CEO da Microstrategy critica home office

As empresas de tecnologia estiveram entre as primeiras a adotar políticas de home office por conta do coronavírus. Mas há exceções.

Em algumas companhias, os CEOs vêm minimizando os riscos da pandemia e orientando os funcionários a trabalhar normalmente.

É o caso de Michael Saylor, CEO da Microstrategy, empresa americana de software com cerca de 2 mil funcionários.

Em e-mail interno obtido pelo Guardian, o executivo orientou os empregados a continuarem indo ao trabalho normalmente.

“É muito debilitante aceitarmos a noção de distanciamento social e hibernação econômica. Se quisermos manter nossa produtividade, precisamos continuar a trabalhar em nossos escritórios”, escreveu Saylor no e-mail.

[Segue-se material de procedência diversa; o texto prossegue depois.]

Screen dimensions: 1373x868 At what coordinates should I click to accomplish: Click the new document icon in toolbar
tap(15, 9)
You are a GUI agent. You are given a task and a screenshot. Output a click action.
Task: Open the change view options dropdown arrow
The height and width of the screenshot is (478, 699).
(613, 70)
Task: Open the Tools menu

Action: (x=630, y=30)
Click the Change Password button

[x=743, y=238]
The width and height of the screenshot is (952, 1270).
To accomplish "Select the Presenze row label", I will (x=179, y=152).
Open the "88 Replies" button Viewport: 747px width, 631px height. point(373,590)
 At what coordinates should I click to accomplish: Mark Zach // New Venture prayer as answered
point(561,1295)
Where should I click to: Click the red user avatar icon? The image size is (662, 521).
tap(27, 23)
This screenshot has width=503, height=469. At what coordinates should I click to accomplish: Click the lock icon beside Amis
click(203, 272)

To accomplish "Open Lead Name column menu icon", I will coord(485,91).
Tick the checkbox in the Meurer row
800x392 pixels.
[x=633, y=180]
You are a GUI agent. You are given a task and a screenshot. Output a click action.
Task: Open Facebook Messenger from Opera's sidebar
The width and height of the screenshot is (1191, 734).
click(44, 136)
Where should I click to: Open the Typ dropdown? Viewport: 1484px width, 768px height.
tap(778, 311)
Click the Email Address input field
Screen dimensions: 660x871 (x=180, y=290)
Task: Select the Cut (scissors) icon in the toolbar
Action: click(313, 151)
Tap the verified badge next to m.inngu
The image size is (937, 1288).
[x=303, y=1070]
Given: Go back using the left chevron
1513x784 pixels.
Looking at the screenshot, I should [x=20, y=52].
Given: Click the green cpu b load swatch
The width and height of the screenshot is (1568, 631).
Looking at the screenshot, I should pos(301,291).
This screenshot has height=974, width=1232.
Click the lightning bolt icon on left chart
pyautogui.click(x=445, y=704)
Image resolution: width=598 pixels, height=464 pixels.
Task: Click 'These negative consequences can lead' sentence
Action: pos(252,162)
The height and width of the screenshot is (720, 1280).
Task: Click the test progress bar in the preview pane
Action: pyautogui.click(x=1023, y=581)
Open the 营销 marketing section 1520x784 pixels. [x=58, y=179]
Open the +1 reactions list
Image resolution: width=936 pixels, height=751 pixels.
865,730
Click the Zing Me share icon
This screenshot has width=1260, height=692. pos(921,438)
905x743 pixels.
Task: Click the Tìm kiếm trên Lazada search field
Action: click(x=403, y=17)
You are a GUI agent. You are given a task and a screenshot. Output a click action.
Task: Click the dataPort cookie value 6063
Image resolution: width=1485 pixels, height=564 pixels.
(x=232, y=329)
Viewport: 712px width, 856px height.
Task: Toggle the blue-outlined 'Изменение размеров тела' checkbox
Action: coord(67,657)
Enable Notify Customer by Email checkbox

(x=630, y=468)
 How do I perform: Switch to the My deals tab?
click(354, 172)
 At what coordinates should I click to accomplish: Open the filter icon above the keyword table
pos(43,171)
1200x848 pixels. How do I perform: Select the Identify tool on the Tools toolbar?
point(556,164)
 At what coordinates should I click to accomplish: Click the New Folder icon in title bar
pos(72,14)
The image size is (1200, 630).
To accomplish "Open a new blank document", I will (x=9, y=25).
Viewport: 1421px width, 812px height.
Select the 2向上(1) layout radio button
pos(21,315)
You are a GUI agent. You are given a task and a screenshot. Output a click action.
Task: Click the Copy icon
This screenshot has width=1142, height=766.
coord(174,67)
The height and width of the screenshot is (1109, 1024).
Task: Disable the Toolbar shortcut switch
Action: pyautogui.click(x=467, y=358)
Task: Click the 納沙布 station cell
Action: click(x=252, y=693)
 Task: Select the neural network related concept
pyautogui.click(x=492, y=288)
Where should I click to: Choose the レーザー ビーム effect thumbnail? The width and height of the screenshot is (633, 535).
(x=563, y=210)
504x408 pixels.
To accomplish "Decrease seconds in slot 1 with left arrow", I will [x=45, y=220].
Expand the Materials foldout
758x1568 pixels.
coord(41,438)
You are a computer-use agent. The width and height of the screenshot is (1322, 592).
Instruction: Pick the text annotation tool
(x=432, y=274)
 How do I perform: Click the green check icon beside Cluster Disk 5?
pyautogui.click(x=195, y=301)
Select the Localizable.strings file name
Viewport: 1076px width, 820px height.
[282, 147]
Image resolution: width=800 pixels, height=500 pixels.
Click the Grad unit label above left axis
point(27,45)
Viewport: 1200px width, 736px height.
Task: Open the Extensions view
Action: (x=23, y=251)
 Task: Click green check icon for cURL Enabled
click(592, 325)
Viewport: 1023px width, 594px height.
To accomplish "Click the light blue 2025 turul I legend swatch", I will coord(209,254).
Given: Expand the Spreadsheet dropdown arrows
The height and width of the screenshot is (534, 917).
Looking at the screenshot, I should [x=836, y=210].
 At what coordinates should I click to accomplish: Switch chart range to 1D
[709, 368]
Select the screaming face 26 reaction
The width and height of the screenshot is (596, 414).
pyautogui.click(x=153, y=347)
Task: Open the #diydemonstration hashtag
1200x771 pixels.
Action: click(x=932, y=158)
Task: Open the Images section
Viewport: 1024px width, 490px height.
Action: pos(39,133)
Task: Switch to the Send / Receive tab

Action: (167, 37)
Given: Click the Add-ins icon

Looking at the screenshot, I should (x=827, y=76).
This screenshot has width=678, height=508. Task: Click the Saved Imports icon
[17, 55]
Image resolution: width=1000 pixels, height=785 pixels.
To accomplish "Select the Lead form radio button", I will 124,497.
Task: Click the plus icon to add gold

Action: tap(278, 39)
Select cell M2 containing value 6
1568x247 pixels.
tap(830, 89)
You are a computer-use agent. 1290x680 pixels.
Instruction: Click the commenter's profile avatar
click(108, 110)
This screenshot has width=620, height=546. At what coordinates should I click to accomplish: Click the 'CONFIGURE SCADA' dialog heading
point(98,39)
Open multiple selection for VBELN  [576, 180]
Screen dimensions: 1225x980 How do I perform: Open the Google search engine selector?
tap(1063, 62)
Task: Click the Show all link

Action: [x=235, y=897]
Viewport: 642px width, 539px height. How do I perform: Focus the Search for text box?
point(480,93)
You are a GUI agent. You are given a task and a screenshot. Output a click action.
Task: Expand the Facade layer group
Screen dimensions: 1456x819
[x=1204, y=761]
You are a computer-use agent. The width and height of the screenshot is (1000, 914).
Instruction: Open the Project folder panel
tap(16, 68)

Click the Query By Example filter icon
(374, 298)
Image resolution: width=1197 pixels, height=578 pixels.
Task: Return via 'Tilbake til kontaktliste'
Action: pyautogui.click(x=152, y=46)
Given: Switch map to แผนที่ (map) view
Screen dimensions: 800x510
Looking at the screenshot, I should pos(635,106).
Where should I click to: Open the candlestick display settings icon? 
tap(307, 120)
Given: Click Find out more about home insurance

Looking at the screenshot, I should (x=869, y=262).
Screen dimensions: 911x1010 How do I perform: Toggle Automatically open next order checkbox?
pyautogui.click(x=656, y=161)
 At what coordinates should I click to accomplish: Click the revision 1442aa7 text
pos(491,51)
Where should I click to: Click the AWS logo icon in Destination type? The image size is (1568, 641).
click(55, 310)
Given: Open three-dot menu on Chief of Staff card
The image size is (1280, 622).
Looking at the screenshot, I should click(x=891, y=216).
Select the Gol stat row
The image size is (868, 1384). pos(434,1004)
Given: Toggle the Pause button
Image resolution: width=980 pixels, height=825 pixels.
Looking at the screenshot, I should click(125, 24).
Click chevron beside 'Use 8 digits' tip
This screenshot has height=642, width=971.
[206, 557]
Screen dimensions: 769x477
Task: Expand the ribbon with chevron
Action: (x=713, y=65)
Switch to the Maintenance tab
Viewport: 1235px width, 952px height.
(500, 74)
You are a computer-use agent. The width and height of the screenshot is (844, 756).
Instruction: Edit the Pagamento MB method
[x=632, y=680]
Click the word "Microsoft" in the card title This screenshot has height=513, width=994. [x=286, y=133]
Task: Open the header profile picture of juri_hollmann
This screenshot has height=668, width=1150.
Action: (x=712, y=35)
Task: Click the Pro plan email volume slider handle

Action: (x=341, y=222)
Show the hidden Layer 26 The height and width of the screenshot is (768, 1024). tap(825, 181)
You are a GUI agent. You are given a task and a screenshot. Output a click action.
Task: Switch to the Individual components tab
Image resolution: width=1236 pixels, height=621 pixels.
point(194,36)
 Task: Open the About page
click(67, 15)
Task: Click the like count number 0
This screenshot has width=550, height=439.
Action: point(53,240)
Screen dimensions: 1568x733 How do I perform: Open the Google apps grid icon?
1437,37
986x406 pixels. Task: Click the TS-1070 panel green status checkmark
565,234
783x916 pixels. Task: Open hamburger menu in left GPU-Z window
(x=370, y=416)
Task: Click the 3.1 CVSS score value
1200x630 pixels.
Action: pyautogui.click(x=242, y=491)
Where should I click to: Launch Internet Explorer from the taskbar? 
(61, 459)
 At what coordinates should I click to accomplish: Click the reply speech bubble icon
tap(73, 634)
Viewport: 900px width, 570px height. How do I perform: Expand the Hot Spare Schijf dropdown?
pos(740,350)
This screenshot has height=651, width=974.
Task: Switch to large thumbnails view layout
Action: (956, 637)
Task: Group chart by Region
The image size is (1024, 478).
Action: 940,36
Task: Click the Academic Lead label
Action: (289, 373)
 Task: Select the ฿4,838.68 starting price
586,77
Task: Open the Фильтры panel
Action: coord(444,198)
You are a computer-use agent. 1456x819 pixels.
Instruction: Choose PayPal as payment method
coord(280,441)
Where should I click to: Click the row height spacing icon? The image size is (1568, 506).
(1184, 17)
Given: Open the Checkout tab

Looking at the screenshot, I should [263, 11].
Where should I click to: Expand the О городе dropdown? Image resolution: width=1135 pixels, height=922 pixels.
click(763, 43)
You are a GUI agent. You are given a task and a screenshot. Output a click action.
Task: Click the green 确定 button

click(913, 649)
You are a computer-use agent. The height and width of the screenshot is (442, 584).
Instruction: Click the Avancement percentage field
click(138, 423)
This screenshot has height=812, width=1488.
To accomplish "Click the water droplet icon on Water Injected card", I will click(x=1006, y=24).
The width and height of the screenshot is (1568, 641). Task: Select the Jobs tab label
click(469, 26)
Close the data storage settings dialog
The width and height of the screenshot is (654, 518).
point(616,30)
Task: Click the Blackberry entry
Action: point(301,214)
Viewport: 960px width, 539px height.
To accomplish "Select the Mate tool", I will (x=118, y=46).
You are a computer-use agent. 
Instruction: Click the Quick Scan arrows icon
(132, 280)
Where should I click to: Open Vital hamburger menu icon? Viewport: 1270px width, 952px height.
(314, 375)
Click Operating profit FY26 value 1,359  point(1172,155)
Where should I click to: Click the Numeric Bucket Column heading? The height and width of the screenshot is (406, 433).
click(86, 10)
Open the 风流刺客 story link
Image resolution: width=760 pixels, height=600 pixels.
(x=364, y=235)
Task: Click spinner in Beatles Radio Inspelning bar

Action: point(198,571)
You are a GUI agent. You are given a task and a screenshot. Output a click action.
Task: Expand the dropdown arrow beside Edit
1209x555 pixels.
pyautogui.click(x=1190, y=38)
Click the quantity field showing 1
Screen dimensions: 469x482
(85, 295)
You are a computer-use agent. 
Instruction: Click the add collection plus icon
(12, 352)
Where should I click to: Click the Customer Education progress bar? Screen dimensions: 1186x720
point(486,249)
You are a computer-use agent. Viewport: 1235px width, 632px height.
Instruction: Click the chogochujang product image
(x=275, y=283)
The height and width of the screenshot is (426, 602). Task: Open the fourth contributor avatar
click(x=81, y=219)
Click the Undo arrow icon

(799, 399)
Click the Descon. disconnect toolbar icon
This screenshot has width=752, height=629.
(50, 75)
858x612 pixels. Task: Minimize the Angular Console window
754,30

Ele sugeriu ainda que, em vez de alterar rotina das empresas, seria mais eficaz colocar em quarentena os cerca de 40 milhões de aposentados dos EUA, já que eles “não precisam estudar ou ir ao trabalho”.

Saylor argumentou ainda que as consequências da pandemia devem ser mínimas, do ponto de vista estatístico, e conclamou seus funcionários a continuar vivendo sem alterações em seu cotidiano.

Outro executivo que não está dando muita bola para o coronavírus é Elon Musk.

No Twitter, ele tem classificado a repercussão do vírus como “exagero”. Musk também orientou que as fábricas da Tesla continuem funcionando normalmente, mas vem enfrentando pressões de autoridades de saúde nos EUA.

Em San Francisco, a Tesla infringiu uma orientação local para que todas as atividades não essenciais fossem interrompidas. Foi necessário uma ordem da polícia local para que a fábrica da empresa passasse a operar com o mínimo de pessoal possível.